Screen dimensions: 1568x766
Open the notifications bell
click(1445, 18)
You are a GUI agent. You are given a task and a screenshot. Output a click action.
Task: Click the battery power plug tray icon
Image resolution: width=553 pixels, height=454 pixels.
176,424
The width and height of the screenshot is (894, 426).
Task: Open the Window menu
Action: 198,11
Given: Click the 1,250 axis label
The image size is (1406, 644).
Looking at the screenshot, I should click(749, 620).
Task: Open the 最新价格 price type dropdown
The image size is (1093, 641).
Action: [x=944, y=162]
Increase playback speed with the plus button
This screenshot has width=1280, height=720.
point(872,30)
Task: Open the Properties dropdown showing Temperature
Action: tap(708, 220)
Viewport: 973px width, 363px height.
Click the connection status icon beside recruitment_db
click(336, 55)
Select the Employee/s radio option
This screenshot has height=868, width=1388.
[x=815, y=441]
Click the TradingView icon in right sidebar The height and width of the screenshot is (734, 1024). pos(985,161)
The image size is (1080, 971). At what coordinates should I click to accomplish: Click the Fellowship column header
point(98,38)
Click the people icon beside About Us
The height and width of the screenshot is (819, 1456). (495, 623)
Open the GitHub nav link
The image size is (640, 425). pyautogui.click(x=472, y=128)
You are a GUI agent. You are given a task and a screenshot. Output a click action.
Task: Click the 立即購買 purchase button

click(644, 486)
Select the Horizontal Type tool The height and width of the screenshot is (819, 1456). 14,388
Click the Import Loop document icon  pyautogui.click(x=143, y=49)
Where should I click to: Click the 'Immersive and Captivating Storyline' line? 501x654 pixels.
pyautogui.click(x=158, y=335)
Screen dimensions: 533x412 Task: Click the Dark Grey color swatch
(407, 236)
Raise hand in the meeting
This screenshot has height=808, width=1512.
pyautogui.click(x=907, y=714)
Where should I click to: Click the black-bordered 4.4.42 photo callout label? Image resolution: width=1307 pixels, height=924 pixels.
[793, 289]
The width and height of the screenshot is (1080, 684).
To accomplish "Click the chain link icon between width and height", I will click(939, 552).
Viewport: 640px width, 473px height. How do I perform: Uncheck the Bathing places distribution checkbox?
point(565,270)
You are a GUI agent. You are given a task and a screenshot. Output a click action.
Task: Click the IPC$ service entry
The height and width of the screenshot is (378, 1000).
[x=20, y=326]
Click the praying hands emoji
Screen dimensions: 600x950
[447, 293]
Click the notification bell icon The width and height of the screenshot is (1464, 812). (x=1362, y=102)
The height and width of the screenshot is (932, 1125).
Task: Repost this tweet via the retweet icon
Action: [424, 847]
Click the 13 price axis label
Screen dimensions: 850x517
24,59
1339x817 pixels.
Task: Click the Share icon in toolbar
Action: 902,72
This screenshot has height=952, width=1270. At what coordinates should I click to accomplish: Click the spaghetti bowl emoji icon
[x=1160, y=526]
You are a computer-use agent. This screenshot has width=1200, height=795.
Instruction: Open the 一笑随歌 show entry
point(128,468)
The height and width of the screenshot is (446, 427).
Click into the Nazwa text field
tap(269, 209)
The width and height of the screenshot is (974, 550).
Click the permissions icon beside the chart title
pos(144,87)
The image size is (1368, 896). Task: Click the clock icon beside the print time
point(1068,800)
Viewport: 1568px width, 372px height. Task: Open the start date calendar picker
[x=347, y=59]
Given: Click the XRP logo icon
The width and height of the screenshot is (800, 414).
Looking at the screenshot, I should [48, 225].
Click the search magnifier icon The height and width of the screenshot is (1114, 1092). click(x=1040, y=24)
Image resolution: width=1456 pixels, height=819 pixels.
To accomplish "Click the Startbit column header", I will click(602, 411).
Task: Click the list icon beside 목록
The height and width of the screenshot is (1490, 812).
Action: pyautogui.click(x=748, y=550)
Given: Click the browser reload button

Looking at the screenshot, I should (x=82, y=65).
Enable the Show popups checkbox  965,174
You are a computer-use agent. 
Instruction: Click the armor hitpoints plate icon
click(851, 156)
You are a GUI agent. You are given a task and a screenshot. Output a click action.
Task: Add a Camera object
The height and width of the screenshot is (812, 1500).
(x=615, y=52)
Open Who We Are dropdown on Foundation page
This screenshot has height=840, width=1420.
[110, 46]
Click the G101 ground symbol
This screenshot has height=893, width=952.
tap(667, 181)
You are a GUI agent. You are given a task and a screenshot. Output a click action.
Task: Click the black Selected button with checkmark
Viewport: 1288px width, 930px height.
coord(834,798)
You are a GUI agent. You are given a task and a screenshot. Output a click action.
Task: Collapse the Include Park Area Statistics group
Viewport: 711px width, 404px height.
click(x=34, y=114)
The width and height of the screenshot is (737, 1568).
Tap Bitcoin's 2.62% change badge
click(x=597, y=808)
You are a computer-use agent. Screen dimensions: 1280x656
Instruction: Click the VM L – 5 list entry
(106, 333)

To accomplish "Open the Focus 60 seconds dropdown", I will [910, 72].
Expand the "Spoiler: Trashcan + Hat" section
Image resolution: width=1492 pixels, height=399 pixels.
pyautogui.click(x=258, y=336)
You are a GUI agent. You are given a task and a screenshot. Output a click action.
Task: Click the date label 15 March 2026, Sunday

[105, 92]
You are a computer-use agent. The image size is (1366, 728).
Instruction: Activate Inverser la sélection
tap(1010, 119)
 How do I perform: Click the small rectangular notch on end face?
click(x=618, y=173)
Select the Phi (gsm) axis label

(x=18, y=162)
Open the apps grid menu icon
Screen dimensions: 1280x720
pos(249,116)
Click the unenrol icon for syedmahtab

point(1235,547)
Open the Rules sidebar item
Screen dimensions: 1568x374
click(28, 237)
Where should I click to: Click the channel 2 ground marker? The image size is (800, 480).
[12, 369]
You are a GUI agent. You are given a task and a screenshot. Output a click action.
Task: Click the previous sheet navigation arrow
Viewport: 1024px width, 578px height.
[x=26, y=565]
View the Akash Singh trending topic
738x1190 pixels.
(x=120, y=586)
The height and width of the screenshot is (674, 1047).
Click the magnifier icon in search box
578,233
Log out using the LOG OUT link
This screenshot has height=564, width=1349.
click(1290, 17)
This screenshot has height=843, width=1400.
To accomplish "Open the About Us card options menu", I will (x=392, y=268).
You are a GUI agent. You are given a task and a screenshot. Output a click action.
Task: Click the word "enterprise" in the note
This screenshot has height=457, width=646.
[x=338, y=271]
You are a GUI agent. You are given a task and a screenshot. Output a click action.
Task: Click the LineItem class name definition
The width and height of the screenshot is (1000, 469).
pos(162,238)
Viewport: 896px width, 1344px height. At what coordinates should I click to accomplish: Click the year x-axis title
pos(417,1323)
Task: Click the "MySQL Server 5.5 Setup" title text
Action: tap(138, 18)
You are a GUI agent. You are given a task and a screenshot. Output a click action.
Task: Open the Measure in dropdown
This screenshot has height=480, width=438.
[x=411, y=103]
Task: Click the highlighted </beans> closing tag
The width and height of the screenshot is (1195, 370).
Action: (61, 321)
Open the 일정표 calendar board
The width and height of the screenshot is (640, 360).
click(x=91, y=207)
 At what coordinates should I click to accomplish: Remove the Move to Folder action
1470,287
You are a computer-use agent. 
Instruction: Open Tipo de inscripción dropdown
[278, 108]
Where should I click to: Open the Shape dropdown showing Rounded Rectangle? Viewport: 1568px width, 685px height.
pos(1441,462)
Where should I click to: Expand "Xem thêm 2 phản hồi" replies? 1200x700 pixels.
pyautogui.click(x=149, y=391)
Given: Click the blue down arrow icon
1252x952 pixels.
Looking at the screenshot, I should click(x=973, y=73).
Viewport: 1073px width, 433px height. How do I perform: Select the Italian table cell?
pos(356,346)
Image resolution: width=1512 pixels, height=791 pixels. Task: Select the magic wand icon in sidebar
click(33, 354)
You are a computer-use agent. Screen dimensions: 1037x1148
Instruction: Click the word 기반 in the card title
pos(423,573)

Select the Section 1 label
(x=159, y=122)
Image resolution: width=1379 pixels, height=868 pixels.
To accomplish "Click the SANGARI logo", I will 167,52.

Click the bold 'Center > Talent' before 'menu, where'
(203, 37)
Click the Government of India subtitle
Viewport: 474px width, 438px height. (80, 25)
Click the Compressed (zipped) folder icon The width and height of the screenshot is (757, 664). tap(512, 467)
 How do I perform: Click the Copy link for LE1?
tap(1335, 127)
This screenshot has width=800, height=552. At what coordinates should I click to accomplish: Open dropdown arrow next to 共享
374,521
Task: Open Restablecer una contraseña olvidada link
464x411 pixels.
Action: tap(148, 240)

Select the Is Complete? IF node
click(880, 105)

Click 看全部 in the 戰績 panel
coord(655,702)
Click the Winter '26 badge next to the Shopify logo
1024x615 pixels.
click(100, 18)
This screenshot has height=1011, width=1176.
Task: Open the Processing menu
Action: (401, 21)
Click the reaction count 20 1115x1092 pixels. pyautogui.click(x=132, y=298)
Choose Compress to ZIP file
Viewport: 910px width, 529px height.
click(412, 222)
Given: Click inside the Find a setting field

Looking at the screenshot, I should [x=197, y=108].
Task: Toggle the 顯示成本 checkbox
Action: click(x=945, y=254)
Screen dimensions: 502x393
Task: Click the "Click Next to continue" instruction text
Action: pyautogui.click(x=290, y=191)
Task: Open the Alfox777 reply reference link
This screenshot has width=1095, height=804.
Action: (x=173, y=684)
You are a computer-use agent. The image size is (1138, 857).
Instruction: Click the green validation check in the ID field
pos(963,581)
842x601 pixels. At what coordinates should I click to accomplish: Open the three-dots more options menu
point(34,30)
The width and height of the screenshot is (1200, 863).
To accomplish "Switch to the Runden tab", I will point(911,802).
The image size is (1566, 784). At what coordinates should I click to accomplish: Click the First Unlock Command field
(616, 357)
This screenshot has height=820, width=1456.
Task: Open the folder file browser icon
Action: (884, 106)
----
#### [Written instruction]
Please copy out only the records starting at the line that contains "You are a computer-use agent. The image size is (1138, 857)." and ending at the line that contains "I will point(911,802).", requests included, with every coordinate in the answers shifted up by 47.

#### [Answer to this problem]
You are a computer-use agent. The image size is (1138, 857).
Instruction: Click the green validation check in the ID field
pos(1010,628)
842x601 pixels. At what coordinates should I click to accomplish: Open the three-dots more options menu
point(81,77)
The width and height of the screenshot is (1200, 863).
To accomplish "Switch to the Runden tab", I will point(958,849).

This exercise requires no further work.